Conventional NDT methods such as dye penetrants are efficient in detecting wide cracks. However, imaging and sizing narrow cracks is a challenge, as they can be confused with mere surface scratches. Some nondestructive testing techniques such as ultrasounds are able to detect very narrow cracks (wider than the displacement fields, about 5 nm), although determining the crack depth might be problematic. In this work, we have shown that laser-spot lock-in thermography features a high enough sensitivity to image very narrow early-stage fatigue cracks and distinguish between true cracks and mere superficial scratches. Most importantly, we have experimentally demonstrated that by combining numerical calculations using finite elements and laser-spot lock-in thermography it is possible to determine the local values of the crack width and depth at different positions along the crack length, for cracks as narrow as 1 µm in Al-alloy. The simulations show that even 0.1 µm wide cracks can be analyzed in this material.

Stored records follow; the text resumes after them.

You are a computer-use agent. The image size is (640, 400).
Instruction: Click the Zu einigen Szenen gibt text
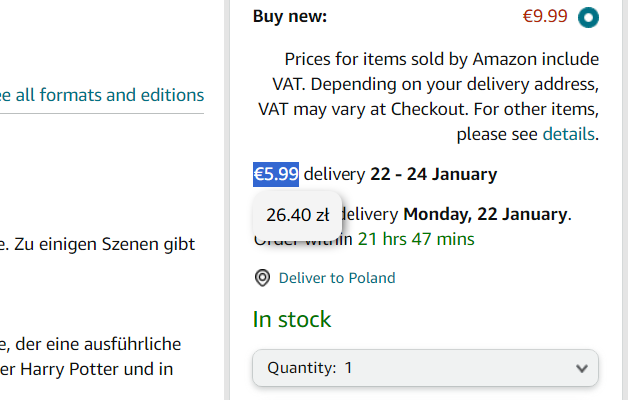pos(100,243)
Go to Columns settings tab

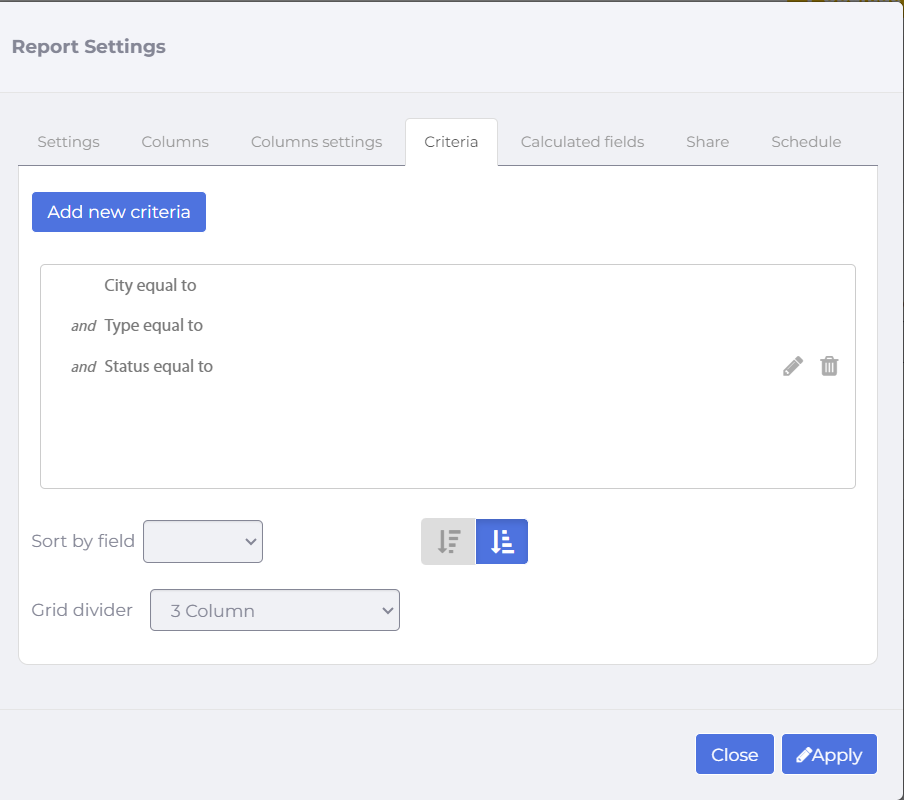(317, 142)
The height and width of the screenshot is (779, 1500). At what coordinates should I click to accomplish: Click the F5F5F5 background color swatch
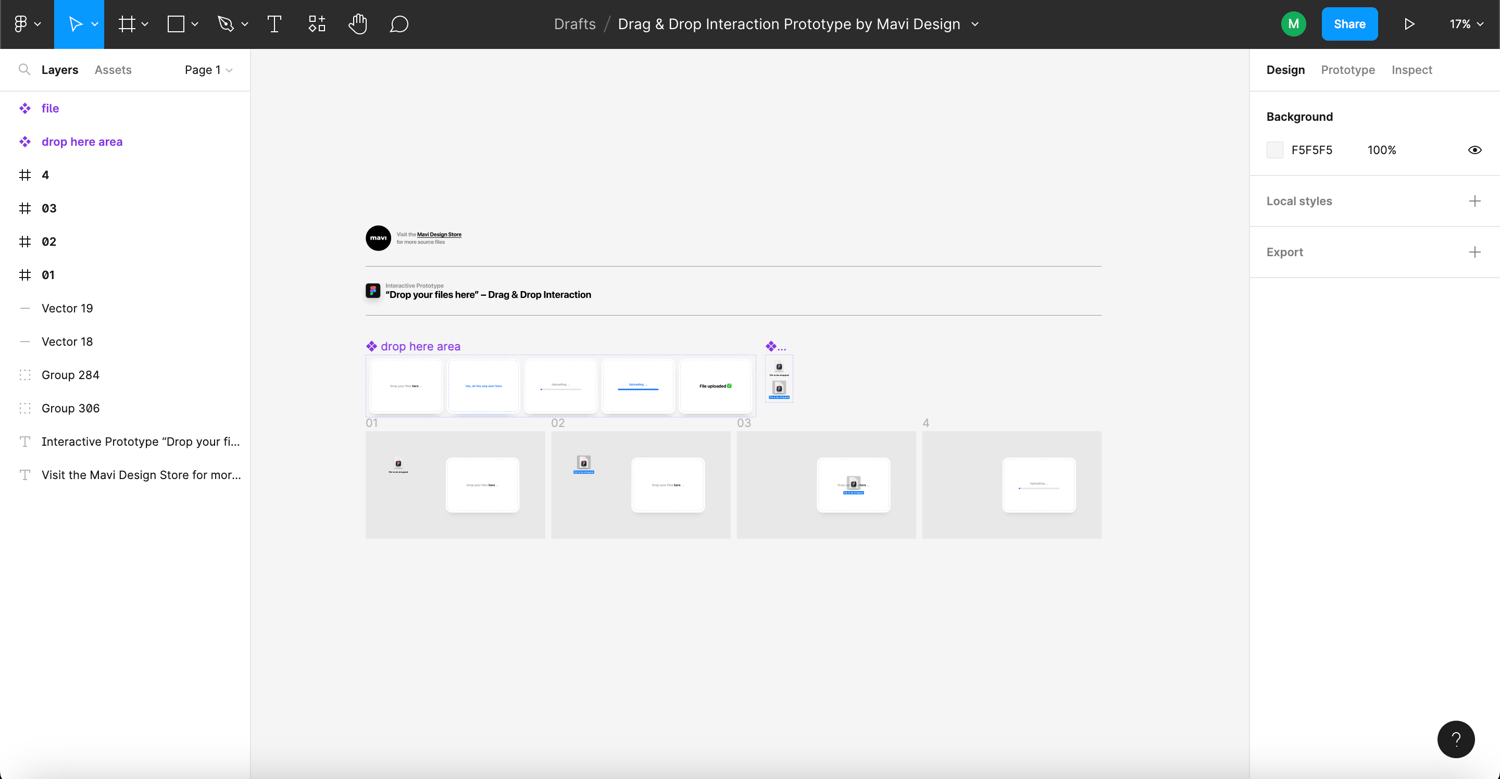coord(1275,150)
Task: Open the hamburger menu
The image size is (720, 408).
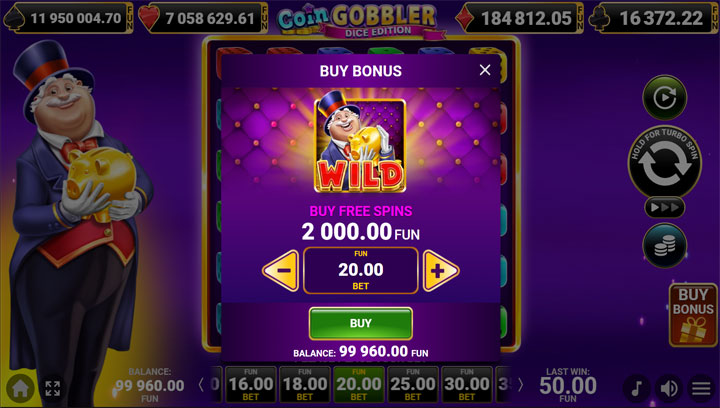Action: click(x=701, y=388)
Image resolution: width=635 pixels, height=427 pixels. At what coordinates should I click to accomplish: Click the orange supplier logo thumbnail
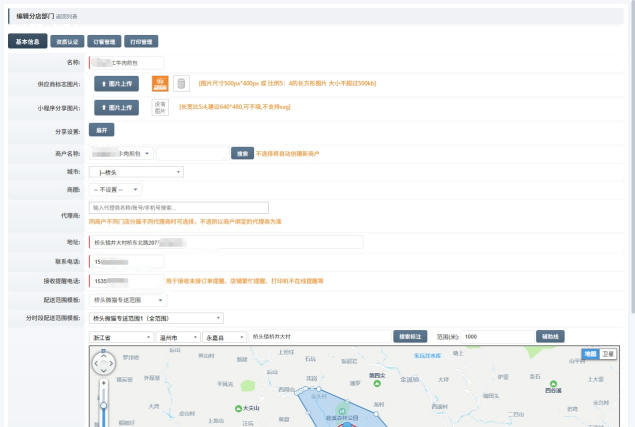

However, because the temperature discontinuity that characterizes the crack depends on the product KR_th, the minimum width of the cracks that can be detected is narrower in good conductors.

As the technique enables full local characterization of the length, width, and depth of the crack, this methodology provides an opportunity to analyze the dynamics of the crack growth in fatigue tests by performing the study at several stages during the test.